9.	Claims 8, 9, 19 are rejected under 35 U.S.C.103 as being unpatentable over Koukoumidis et al. (US 11,086,858 B1) in view of Arora et al. (US 2019/0318219 A1.)

	With respect to Claim 8, Koukoumidis et al. disclose all the limitations of Claim 1 upon which Claim 8 depends. Koukoumidis et al. fail to explicitly teach 
 	further comprising: 
 	determining an intonation cue associated with the first audio speech segment; and
 	modifying the first response based on the intonation cue.  
	However, Arora et al. teach 
 	determining an intonation cue associated with the first audio speech segment (Arora et al. [0026] the customized response program may detect changes in the speaking pattern and tone of voice of the user and, based on an analysis of the user’s persona, the customized response program may appropriate match the user’s tone of voice, emotion, speaking pattern and language); and
 	modifying the first response based on the intonation cue (Arora et al. [0026] the customized response program may detect changes in the speaking pattern and tone of voice of the user and, based on an analysis of the user’s persona, the customized response program may appropriate match the user’s tone of voice, emotion, speaking pattern and language) 
Koukoumidis et al. and Arora et al. are analogous art because they are from a similar field of endeavor in the Signal Processing techniques and applications. Therefore, it would have been obvious to one of ordinary skill in the art before the effective filing date of the claimed invention to modify the steps of generating the response based on the speculative query as taught by Koukoumidis et al., using teaching of customizing the response as taught by Arora et al. for the benefit of customizing the response in response to changes in tone of voice of the user (Arora et al. [0026] the customized response program may detect changes in the speaking pattern and tone of voice of the user and, based on an analysis of the user’s persona, the customized response program may appropriate match the user’s tone of voice, emotion, speaking pattern and language.)

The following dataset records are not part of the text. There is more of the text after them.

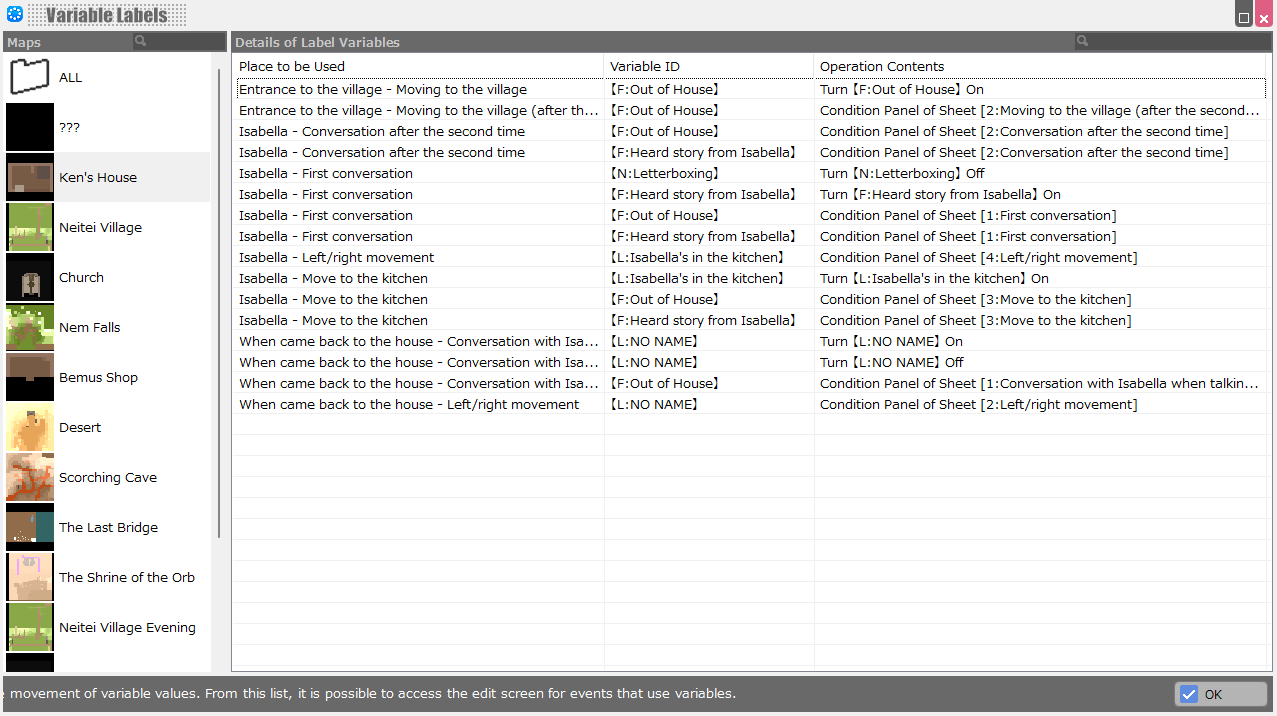Image resolution: width=1277 pixels, height=716 pixels.
Task: Choose the Church map icon
Action: [x=30, y=277]
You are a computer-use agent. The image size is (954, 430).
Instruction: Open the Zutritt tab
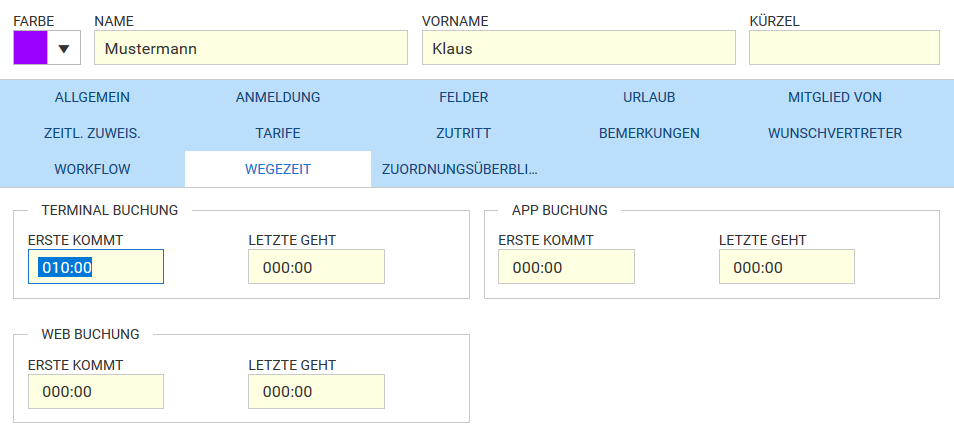pos(464,133)
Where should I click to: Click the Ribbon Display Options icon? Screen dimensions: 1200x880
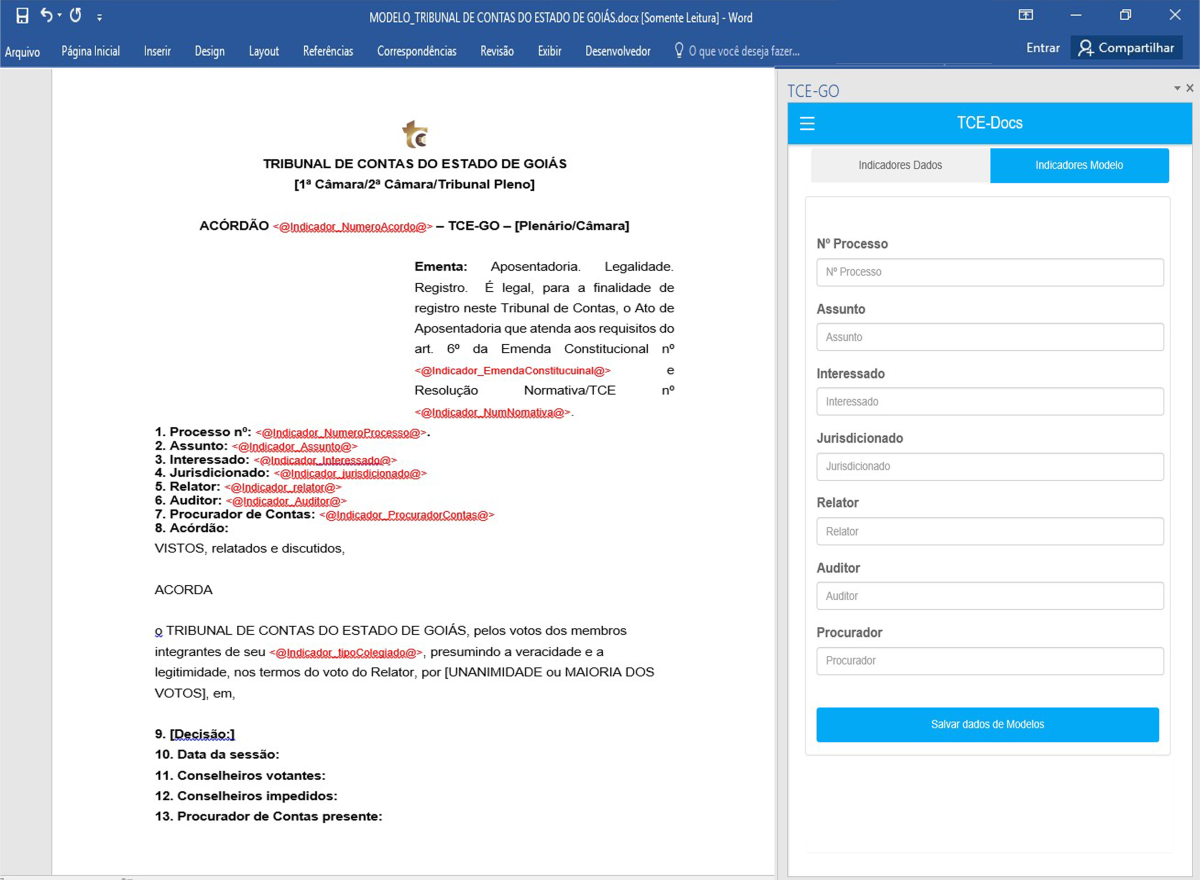point(1025,16)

 	With respect to Claim 9, Koukoumidis et al. in view of Arora et al. teach 
 	wherein the intonation cue includes at least one of a rising intonation, a trailing intonation, and a declarative intonation (Arora et al. [0026] the customized response program may detect changes in the speaking pattern and tone of voice of the user and, based on an analysis of the user’s persona, the customized response program may appropriate match the user’s tone of voice, emotion, speaking pattern and language.)

 	With respect to Claim 19, Koukoumidis et al. disclose all the limitations of Claim 11 upon which Claim 19 depends. Koukoumidis et al. fail to explicitly teach 
 	further comprising: 
 	determining an intonation cue associated with the first audio speech segment (Arora et al. ; and
 	modifying the first response based on the intonation cue.  
	However, Arora et al. teach 
 	determining an intonation cue associated with the first audio speech segment (Arora et al. [0026] the customized response program may detect changes in the speaking pattern and tone of voice of the user and, based on an analysis of the user’s persona, the customized response program may appropriate match the user’s tone of voice, emotion, speaking pattern and language); and
 	modifying the first response based on the intonation cue (Arora et al. [0026] the customized response program may detect changes in the speaking pattern and tone of voice of the user and, based on an analysis of the user’s persona, the customized response program may appropriate match the user’s tone of voice, emotion, speaking pattern and language) 
Koukoumidis et al. and Arora et al. are analogous art because they are from a similar field of endeavor in the Signal Processing techniques and applications. Therefore, it would have been obvious to one of ordinary skill in the art before the effective filing date of the claimed invention to modify the steps of generating the response based on the speculative query as taught by Koukoumidis et al., using teaching of customizing the response as taught by Arora et al. for the benefit of customizing the response in response to changes in tone of voice of the user (Arora et al. [0026] the customized response program may detect changes in the speaking pattern and tone of voice of the user and, based on an analysis of the user’s persona, the customized response program may appropriate match the user’s tone of voice, emotion, speaking pattern and language.)

10.	Claim 10 is rejected under 35 U.S.C.103 as being unpatentable over Koukoumidis et al. (US 11,086,858 B1) in view of Wang et al. (US 2018/0357286 A1.)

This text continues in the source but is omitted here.